Und meine Motivation? Hat sich neulich krankgemeldet.
Ich habe mich als Mediengestalter beworben. Als Projektmanager. Als Art Director. Als Konzeptentwickler, als UX-Mitmacher, als Kommunikations-Allrounder mit Verstand und Kaffeevorrat.
Ich habe mich klassisch beworben, kreativ, charmant, sachlich, laut, leise, schräg.
Sogar auf einen Job in Hamburg, Kiel und Düsseldorf mit hoher Umzugswahrscheinlichkeit (Spoiler: nicht mal da kam was zurück).

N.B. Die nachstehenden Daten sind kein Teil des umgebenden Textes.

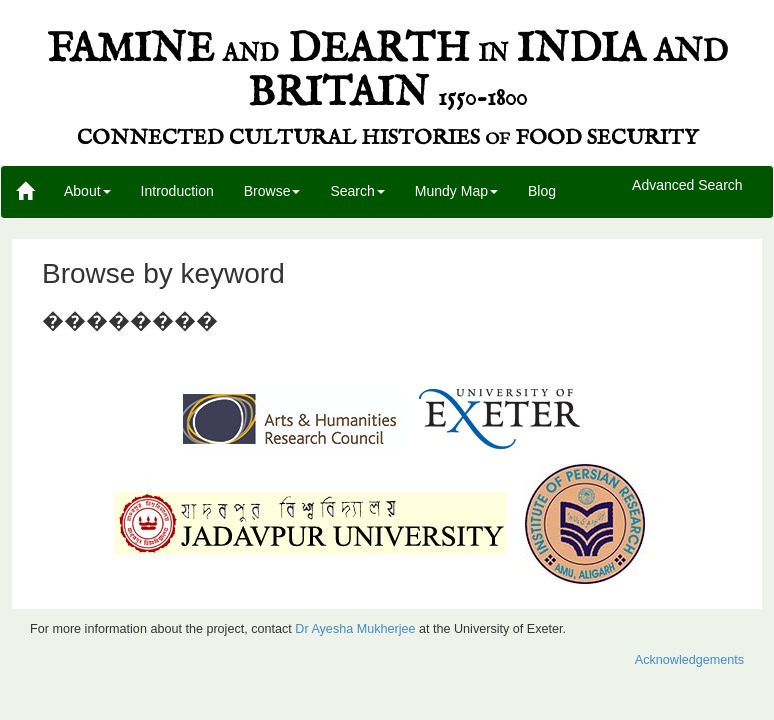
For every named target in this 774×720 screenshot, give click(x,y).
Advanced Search (687, 186)
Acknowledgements (689, 660)
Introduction (177, 191)
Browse (272, 191)
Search (357, 191)
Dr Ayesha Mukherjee (355, 629)
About (87, 191)
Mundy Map (456, 191)
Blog (542, 191)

Ich bin 60. Also zu jung für Rente, zu alt für Algorithmen. Und irgendwie langsam ratlos. Nicht talentfrei, nicht faul, nicht weltfremd – aber trotzdem … schon viel zu lange in der Warteschleife. Der Ton läuft in Dauerschleife: „Bitte haben Sie noch etwas Geduld.“
Hat jemand von euch noch eine Idee? Etwas, das ich noch nicht versucht habe? Eine Firma, die Menschen sucht, die denken können – auch ohne ATS-Filter? Eine Stelle, ein Kontakt, ein Gedanke?

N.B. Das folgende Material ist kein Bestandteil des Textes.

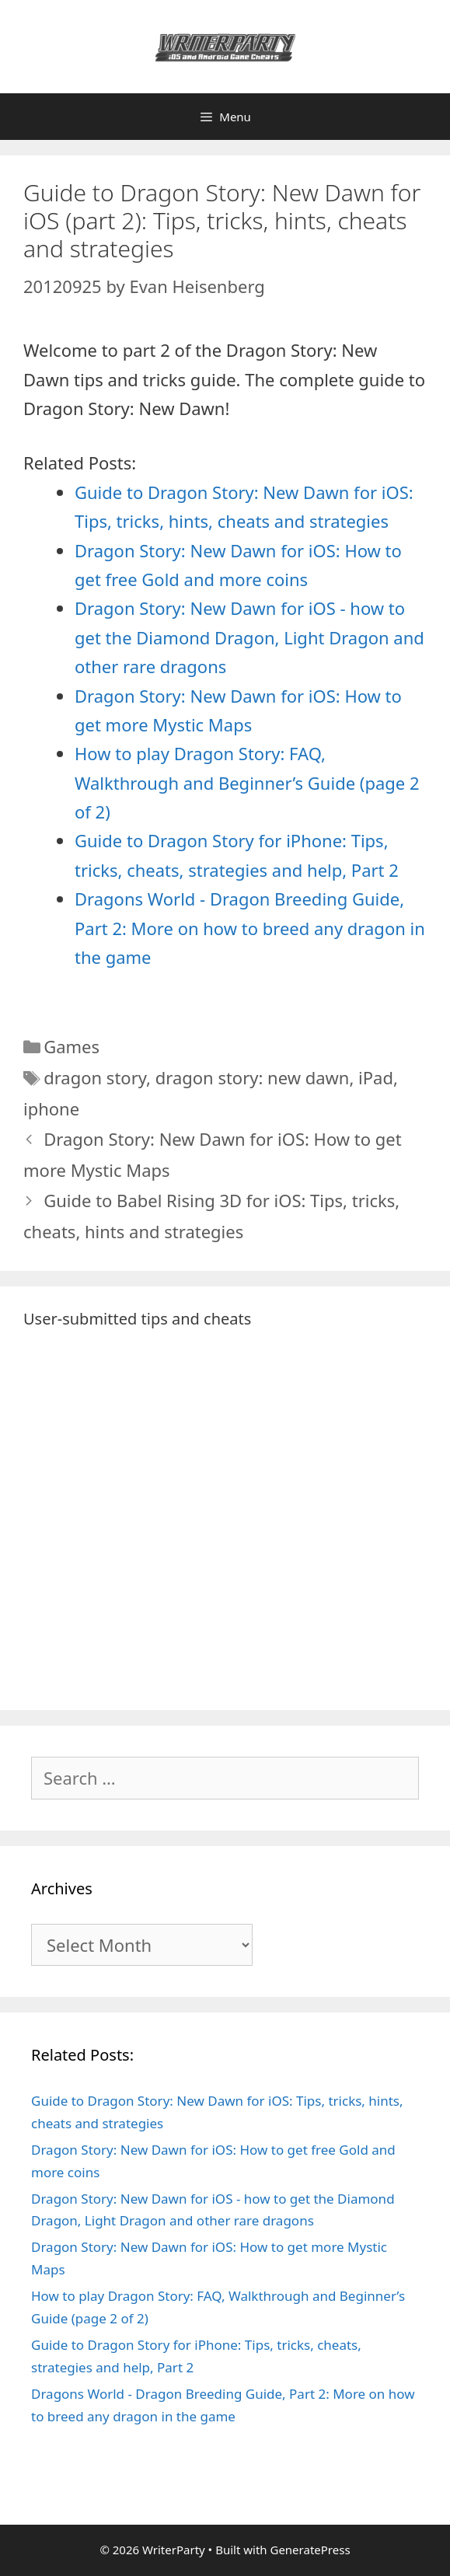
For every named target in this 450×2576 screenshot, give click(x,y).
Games (71, 1046)
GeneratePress (310, 2549)
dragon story (95, 1077)
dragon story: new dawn (252, 1077)
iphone (51, 1108)
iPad (375, 1077)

Ich bin offen. Für Tipps, für Austausch, für Kaffee. Oder einfach für ein Zeichen, dass es da draußen noch Menschen gibt, die gute Leute einstellen – und nicht nur perfekte Lebensläufe.
Danke fürs Lesen. Ich mach jetzt erstmal einen Spaziergang mit meiner Geduld und geh Mangold gießen im Schrebergarten.